__WRITTEN EXERCISE__
Could you convert the records, from the line containing "Where should I" through the end of the records, inclusive, into a JSON list of strings with one string per line, leaving out blank lines?

__SOURCE DATA__

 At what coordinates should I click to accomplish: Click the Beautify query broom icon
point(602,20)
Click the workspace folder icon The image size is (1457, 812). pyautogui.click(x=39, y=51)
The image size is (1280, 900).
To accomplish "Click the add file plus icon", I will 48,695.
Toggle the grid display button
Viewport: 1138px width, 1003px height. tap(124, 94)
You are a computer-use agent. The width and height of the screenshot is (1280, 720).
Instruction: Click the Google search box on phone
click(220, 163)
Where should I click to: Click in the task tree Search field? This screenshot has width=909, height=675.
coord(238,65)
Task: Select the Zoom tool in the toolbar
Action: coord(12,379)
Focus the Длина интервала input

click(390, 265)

__SOLUTION TO THIS TASK__
[
  "Where should I click to: Click in the task tree Search field? This screenshot has width=909, height=675.",
  "coord(238,65)",
  "Task: Select the Zoom tool in the toolbar",
  "Action: coord(12,379)",
  "Focus the Длина интервала input",
  "click(390, 265)"
]